The National uses mostly medium and wide shots. I’ve noticed they try to have colorful images with presence of active human figures or faces. This adds color to the pages and also makes them more interesting since The National’s design is very traditional and structural; they never do wrap-ups or superimpose photos, for example and the images are mostly rectangles. The images are usually run three to four columns wide and there are at least two photos per spread, which also helps to draw readers into the stories. Most articles have one photo but there are some that have none and others that have two (but never more than two).


For the skyboxes on the front page or section-front teasers, the photos are cropped to a small rectangle to serve as an eye catcher but this type of cropping rarely happens again throughout the paper.


While the images add color to the pages, it’s not a messy scene; the color selection seems very intentional. The colors in the photos always match the palette used throughout the whole newspaper.

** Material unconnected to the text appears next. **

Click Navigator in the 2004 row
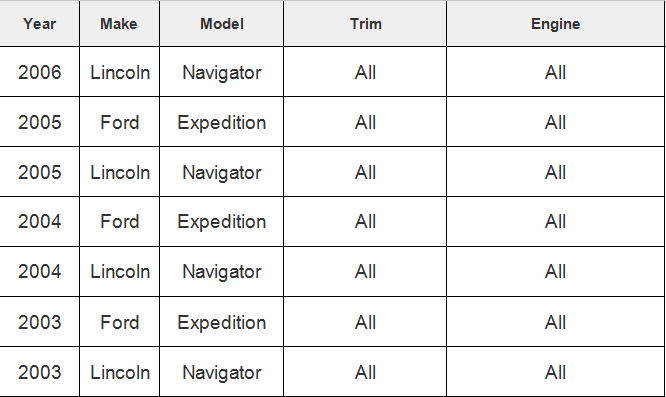The height and width of the screenshot is (397, 666). click(x=222, y=271)
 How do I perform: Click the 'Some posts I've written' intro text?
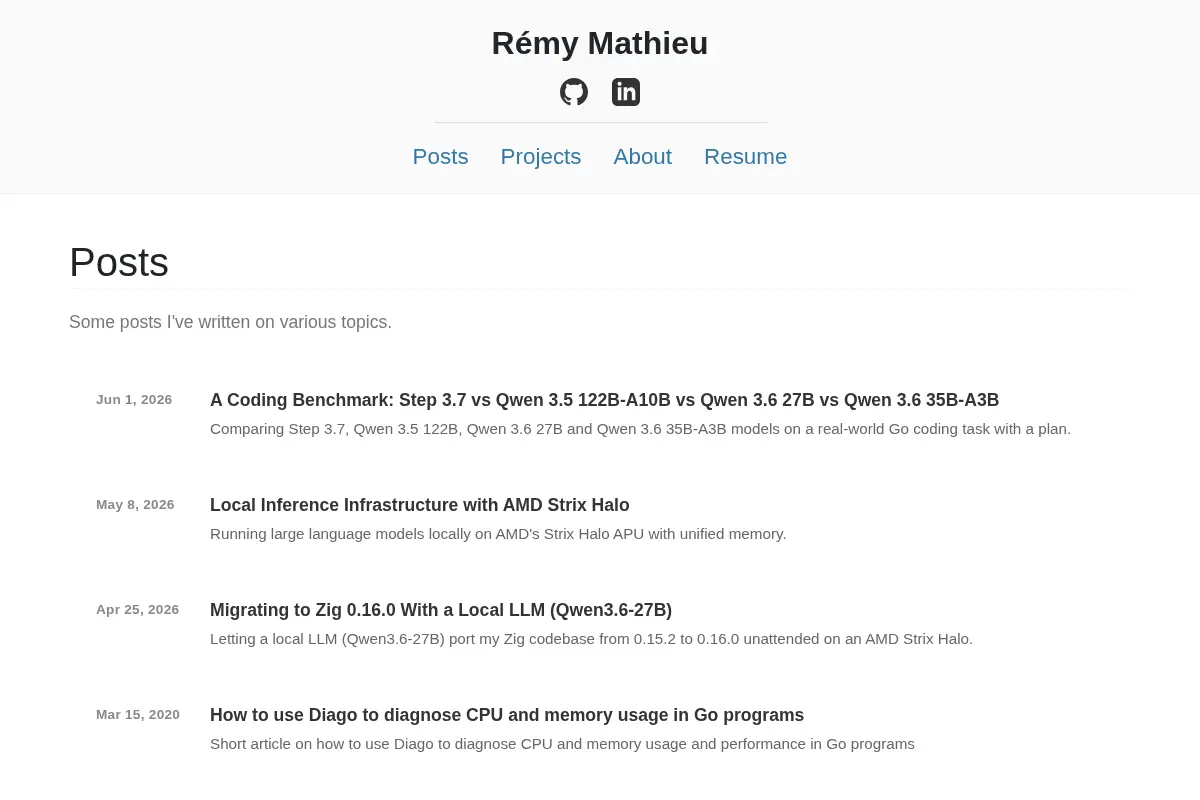pos(230,322)
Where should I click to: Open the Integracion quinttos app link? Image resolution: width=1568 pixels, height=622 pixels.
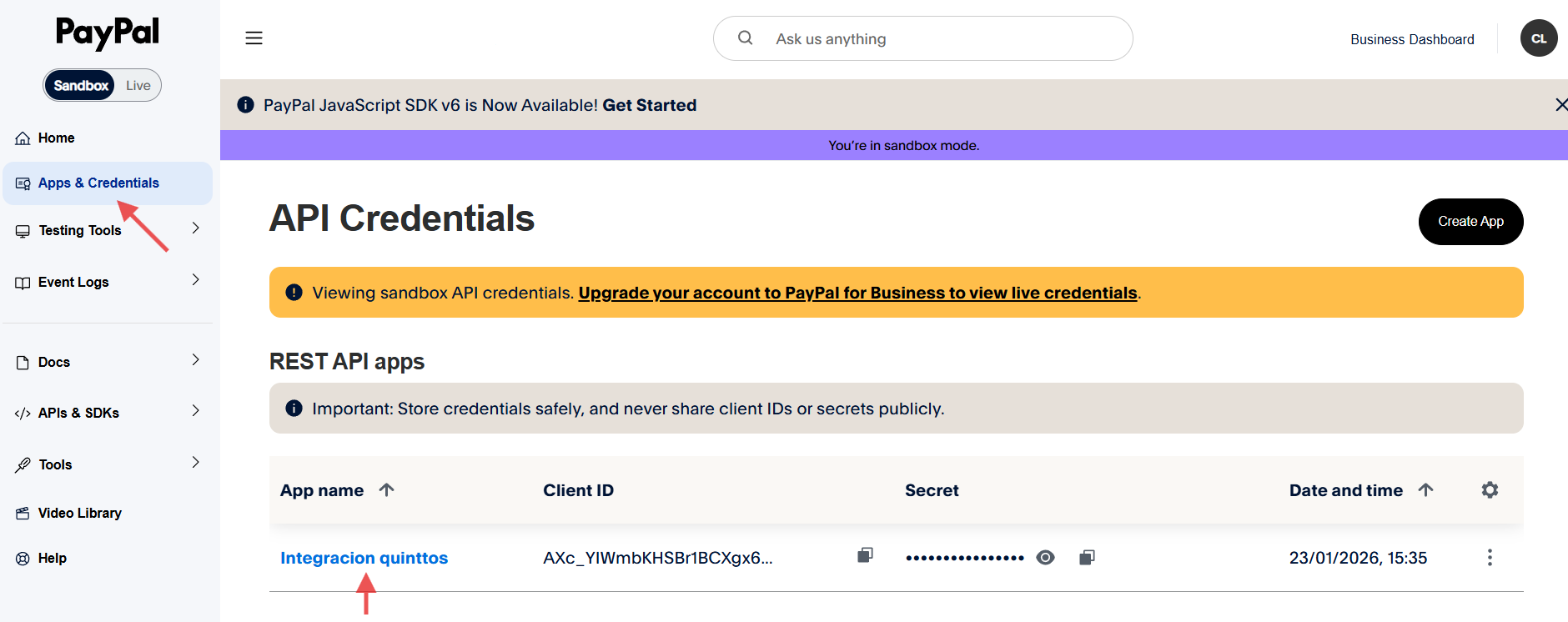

The content of the photographs is always related to the story, of course, but many times it serves almost as a second headline. Most of the images really capture the reader’s eyes and add something to the story. Naturally, there are times when the images are merely illustrative to show the person being interviewed or a sports player doing a move. However, the quality of the photos is very good. They are well thought and composed.

That being said, there’s a high respect for the integrity of the images. I could rarely find examples of type being placed on the photos. It had to be a particular occasion like a section front such as this one:

But this doesn’t happen very often.

Overall I think the use of the photos, their colors and contents match very well with the style of the newspaper and the image they try to convey to their readers. Very structural and clean.